WHAT IS ASKED: Change every "GUI agent" in the lines below to "desktop agent", and give the lines again with nothing else altered.

[START]

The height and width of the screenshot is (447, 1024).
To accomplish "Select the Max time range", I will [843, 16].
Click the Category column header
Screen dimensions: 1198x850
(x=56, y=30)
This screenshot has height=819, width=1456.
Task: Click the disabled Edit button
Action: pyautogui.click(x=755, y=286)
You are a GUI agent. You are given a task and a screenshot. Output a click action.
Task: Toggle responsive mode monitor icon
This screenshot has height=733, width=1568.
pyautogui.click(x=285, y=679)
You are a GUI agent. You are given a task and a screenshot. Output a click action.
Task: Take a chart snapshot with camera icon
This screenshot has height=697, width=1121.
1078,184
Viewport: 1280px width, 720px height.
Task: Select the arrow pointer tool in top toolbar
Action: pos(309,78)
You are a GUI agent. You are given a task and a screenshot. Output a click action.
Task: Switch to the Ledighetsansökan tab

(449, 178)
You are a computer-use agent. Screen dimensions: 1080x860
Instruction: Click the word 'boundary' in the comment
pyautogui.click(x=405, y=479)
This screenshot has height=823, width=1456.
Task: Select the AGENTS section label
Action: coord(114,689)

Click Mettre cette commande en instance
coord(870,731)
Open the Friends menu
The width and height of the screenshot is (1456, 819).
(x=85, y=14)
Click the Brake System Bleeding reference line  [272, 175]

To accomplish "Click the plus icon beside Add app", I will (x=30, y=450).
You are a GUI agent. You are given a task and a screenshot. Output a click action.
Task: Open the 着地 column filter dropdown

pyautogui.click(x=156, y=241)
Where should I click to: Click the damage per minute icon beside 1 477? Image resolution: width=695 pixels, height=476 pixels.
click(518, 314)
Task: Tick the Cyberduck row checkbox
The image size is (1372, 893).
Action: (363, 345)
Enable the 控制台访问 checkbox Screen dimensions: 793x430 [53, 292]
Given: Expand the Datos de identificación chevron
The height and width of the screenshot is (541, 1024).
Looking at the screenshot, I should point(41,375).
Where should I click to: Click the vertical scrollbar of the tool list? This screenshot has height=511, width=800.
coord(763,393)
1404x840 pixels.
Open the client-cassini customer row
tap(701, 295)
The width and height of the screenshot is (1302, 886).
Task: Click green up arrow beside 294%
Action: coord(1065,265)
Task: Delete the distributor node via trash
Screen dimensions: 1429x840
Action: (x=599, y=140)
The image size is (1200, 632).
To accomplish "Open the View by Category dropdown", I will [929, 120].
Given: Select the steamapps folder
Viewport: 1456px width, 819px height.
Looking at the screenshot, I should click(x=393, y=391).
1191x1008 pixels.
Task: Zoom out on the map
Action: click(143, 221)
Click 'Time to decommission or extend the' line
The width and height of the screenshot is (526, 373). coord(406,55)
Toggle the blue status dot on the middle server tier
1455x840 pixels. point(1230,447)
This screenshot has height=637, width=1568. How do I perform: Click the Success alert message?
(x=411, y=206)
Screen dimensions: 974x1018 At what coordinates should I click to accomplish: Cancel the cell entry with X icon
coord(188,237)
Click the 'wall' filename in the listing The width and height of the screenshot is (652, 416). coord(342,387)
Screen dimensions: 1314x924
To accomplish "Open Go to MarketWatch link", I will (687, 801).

[END]

RESULT OF THIS EXERCISE:
The height and width of the screenshot is (447, 1024).
To accomplish "Select the Max time range", I will [843, 16].
Click the Category column header
Screen dimensions: 1198x850
(x=56, y=30)
This screenshot has height=819, width=1456.
Task: Click the disabled Edit button
Action: pyautogui.click(x=755, y=286)
You are a desktop agent. You are given a task and a screenshot. Output a click action.
Task: Toggle responsive mode monitor icon
This screenshot has height=733, width=1568.
pyautogui.click(x=285, y=679)
You are a desktop agent. You are given a task and a screenshot. Output a click action.
Task: Take a chart snapshot with camera icon
This screenshot has height=697, width=1121.
1078,184
Viewport: 1280px width, 720px height.
Task: Select the arrow pointer tool in top toolbar
Action: pos(309,78)
You are a desktop agent. You are given a task and a screenshot. Output a click action.
Task: Switch to the Ledighetsansökan tab

(449, 178)
You are a computer-use agent. Screen dimensions: 1080x860
Instruction: Click the word 'boundary' in the comment
pyautogui.click(x=405, y=479)
This screenshot has height=823, width=1456.
Task: Select the AGENTS section label
Action: coord(114,689)

Click Mettre cette commande en instance
coord(870,731)
Open the Friends menu
The width and height of the screenshot is (1456, 819).
(x=85, y=14)
Click the Brake System Bleeding reference line  [272, 175]

To accomplish "Click the plus icon beside Add app", I will (x=30, y=450).
You are a desktop agent. You are given a task and a screenshot. Output a click action.
Task: Open the 着地 column filter dropdown

pyautogui.click(x=156, y=241)
Where should I click to: Click the damage per minute icon beside 1 477? Image resolution: width=695 pixels, height=476 pixels.
click(518, 314)
Task: Tick the Cyberduck row checkbox
The image size is (1372, 893).
Action: (363, 345)
Enable the 控制台访问 checkbox Screen dimensions: 793x430 [53, 292]
Given: Expand the Datos de identificación chevron
The height and width of the screenshot is (541, 1024).
Looking at the screenshot, I should point(41,375).
Where should I click to: Click the vertical scrollbar of the tool list? This screenshot has height=511, width=800.
coord(763,393)
1404x840 pixels.
Open the client-cassini customer row
tap(701, 295)
The width and height of the screenshot is (1302, 886).
Task: Click green up arrow beside 294%
Action: coord(1065,265)
Task: Delete the distributor node via trash
Screen dimensions: 1429x840
Action: (x=599, y=140)
The image size is (1200, 632).
To accomplish "Open the View by Category dropdown", I will [929, 120].
Given: Select the steamapps folder
Viewport: 1456px width, 819px height.
Looking at the screenshot, I should click(x=393, y=391).
1191x1008 pixels.
Task: Zoom out on the map
Action: click(143, 221)
Click 'Time to decommission or extend the' line
The width and height of the screenshot is (526, 373). coord(406,55)
Toggle the blue status dot on the middle server tier
1455x840 pixels. point(1230,447)
This screenshot has height=637, width=1568. How do I perform: Click the Success alert message?
(x=411, y=206)
Screen dimensions: 974x1018 At what coordinates should I click to accomplish: Cancel the cell entry with X icon
coord(188,237)
Click the 'wall' filename in the listing The width and height of the screenshot is (652, 416). coord(342,387)
Screen dimensions: 1314x924
To accomplish "Open Go to MarketWatch link", I will (687, 801).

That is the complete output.